Charlie, you did it again!! I accidentally got some chicken gizzards the other day and did not know how to tenderize them but you showed me your tricks. Thank you for all the tips and the sauce recipe as well. I am so excited to try these from the best New Orleans cook there is!!---Tressa Daigle
Yes, make sure you use the mallet to tenderize them. Same way as if you were preparing a chicken fried steak. Also with the frying, fry for a short period of time between 3 to 6 minutes and go from there! Let me know how it turns out. Thanks!

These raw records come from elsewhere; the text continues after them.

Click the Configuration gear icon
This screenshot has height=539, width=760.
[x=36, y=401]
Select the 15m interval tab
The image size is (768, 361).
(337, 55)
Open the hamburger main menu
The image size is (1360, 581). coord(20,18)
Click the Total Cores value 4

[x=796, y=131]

All Right now Charlie we love our chicken gizzards here in New Orleans I pause this video this to make this comment before I watch it I'll be back after I watch the video
Hey Charlie! Those Seasoned Louisiana style fried chicken🐔 gizzards looks so delicious.😋 I loved your recipe for your dipping sauce too. I will be frying some chicken gizzards, for tomorrow. Thank Charlie! You have a amazing weekend. 1❤️
At 3:03, you are the very first cook I have seen who removes that piece from the chicken gizzard like my dad used to do. He would always grab the piece by his fingernail and peel it off the gizzard and throw it away. So much more enjoyable to eat that way. His cooking was no where as near as fancy as yours, though.

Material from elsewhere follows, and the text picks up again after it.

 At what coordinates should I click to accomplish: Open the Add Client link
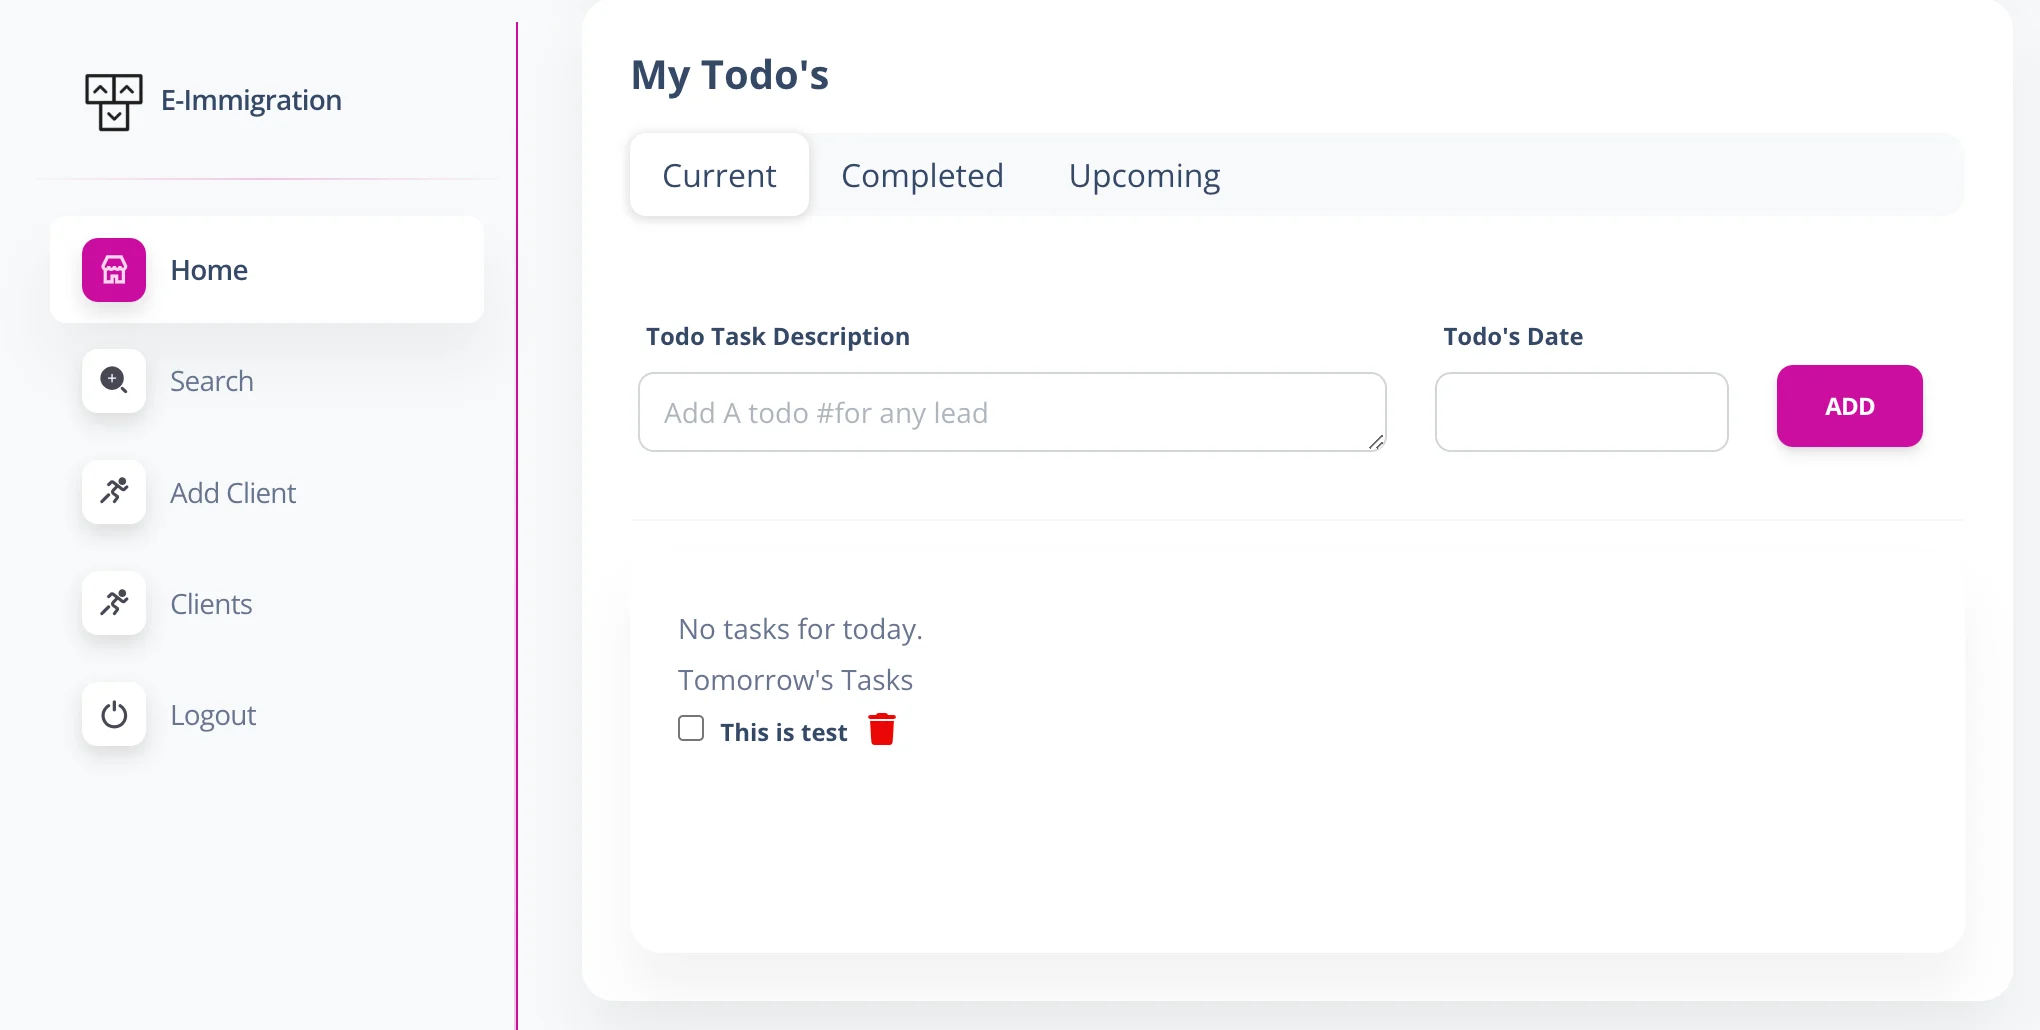point(233,493)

Charlie I love your fried chicken gizzards recipe and dipping sauce. I will be making this recipe this week. I will come back and leave a comment. Thank you for sharing your amazing talent with us. ❤️❤️❤️
This brings back such fond memories of eating gizzards with my daddy, as a little girl. I loved me a mess of them! It's so hard to find well prepared fried gizzards here in the PNW. I've made them, but to get them tenderized, I boiled them for a time before breading and frying them. I never would've thought to pound them out first and marinating overnight. Guess I should invest in a meat tendering mallet! Thanks again, your recipes are fabulous, and you are so charming to watch in a world that seems to have lost its mind. Your vids have such a grounding affect.
I appreciate you for sharing your story! That is awesome and good to hear. Yes, the meat tenderizing mallet definitely works. I appreciate the compliments as well. Thanks so much!
Hey man I just started watching a couple of days ago. Your videos are super easy to follow since you speak really well and its organized. Thank you for your time and these wonderful recipes!
Hey Chef Charlie everything you prefer looks so delicious. Thank you for how detailed you are with all your Dishes. “These are all the ingredients you will need” (Charlie😂😂). Sending Love From Connecticut (North)
They look delicious. You can also tenderize by soaking them in a solution of baking soda & water for no longer than a hour and rinse very well, then soak in buttermilk. They come out very tender
Hey Chef Charlie! After having my Mom watch your video, she bugged me for 2 days to get her some chicken gizzards. I did, followed your recipe thoroughly. She's eating them now. I asked her are they good. She said, "You'll know when I start banging on the table!" 🤣🤣🤣
Thank you so much for this recipe I already know you can cook I never taste your food but your recipes are the bomb I never thought to moisturize my food with that mallet or saute them in the refrigerator for hours are overnight thank you I'm going to try them again hope they turn out half as good as yours keep up the good work God bless
My problem is finding the chicken gizzards barely hardly ever find chicken wings most certainly cannot find a gizzard not in the suburbs love you so God bless
Yessir!. Gizzards and fish with that zatarans is what its about! Takes both of them to a whole new level. I can say that buttermilk works great to tenderize them too. Same time, over night. Have you tried that?
I laughed so hard when you said let them cool before serving. I know people that would rather lose their life and taste buds forever than to wait. Good job. Great recipe.